[Stored items from a collection]
------

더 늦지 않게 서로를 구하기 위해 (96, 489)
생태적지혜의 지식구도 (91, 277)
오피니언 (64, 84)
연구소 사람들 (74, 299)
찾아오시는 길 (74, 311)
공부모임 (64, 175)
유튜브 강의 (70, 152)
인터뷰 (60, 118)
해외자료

------

**Task brief**
Please reproduce all of the entries exactly as they stand.

**Exercise answer**
더 늦지 않게 서로를 구하기 위해 (96, 489)
생태적지혜의 지식구도 (91, 277)
오피니언 (64, 84)
연구소 사람들 (74, 299)
찾아오시는 길 (74, 311)
공부모임 (64, 175)
유튜브 강의 (70, 152)
인터뷰 (60, 118)
해외자료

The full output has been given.